I had also done something to a someone that I considered a friend. I did a terrible thing to her, and hated myself for ever causing someone so much pain. I couldn’t comprehend why I would ever do such a thing.
When shit hit the fan, my aunt and mother were in the living room and I really needed to talk to someone. I walked out of my room crying and told them what I had done. They didn’t even know what to say because it was just so awful of a thing to do to someone.
That was right before I was hospitalized. After I got out of the hospital, they had me on so many drugs that I had to leave school and my job. I couldn’t function. I began dating a guy and felt it was the best thing to do…it was a terrible mistake. I ended up dragging him into the mess that was my life at that point, and I really regret that. I wish he would have just stayed away from me, or just been a friend rather than try to enter into a relationship with me. That relationship of course ended shortly after it started, I was still on my medication but becoming more self aware and realizing a lot of things about life.
I then began dating my now husband and it was an awful decision at the time, but also one that changed my life. He saved me. He helped me through my darkest hours, held me while I kicked and cried. He was there when my agoraphobia was so bad, I would pass out and vomit if I left our bedroom. He helped me get the help I needed, and never pushed me.
He proposed to me and things fell into place after a while. We’ve had our bumps in the road…but without those bumps, we wouldn’t have our beautiful son or the strong relationship we have.
I may be young, but I’m not as naive as people think.

casheroo's avatar

Wow, I’m sorry my post was so long!

wundayatta's avatar

Amazing story, @casheroo. Thank you for telling it. One thing—once you’ve been diagnosed with bipolar, unless you were incorrectly diagnosed, it never goes away. You can control it without meds, and many people do. However, it’s not a big deal if you can’t, and go back on the meds.

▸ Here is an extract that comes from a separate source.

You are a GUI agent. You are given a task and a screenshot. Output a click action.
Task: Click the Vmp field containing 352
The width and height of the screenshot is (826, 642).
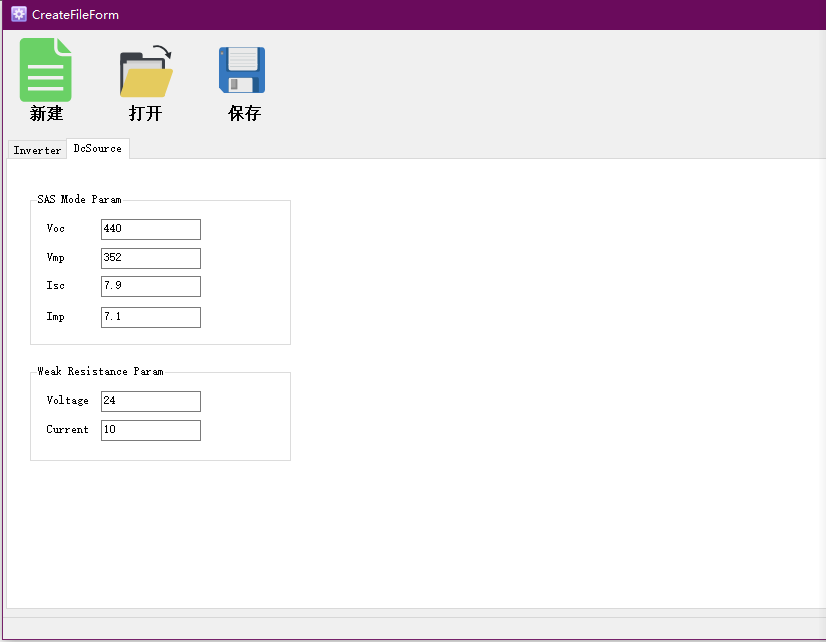coord(150,258)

And your post was not long. I read the whole thing with much interest. You should see how long the post I wrote was on another question this evening. It was also about being bipolar. I’m also bipolar

casheroo's avatar

@daloon Thank you. The whole bipolar thing is hard for me. I think I still have issues with having been diagnosed with it…along with a list of other mental illnesses, that I apparently do not suffer from any more. I think a part of me controlling it without medications, is me pretty much denying it. I would most definitely seek help if I even felt a tinge of it happening again..but I haven’t in over two years, and I’m keeping my fingers crossed that it stays that way. I’m not sure if you think it’s a wise decision, but it works for me and when it comes to bipolar..my view on it is do whatever works for you!

Grisson's avatar

@daloon That was a failure how?

wundayatta's avatar

@Grisson: Failure to find a job; failure to properly use the advantages my education gave me; failure to meet my parents’ expectations; failure to be self-supporting; failure, when I did find a job, to find one that was suitable to my education, or to have an income my father expected of me (which I haven’t done to this day). I could go further, but I’ve done enough damage to myself already. I don’t want to think about this too much.

@casheroo: I’ve heard of people going for years, even decades, and then having another event. I’ve heard of people who never get another event. You never know. The best thing to do is to learn your warning signs, and be prepared with an action plan in case you feel it maybe happening (which it sounds like you have).

Grisson's avatar

@daloon The way I see it, you succeeded in fending for yourself and making your way in the world. You learned a lot.

Failure is when you are knocked down and decide not to get up again.

wundayatta's avatar

@Grisson Interesting take on it, but not a point of view I share.

RedDeerGuy1's avatar

I dislocated my right knee and I got Employment insurance what helped me finish my high school diploma and I was free to go to university.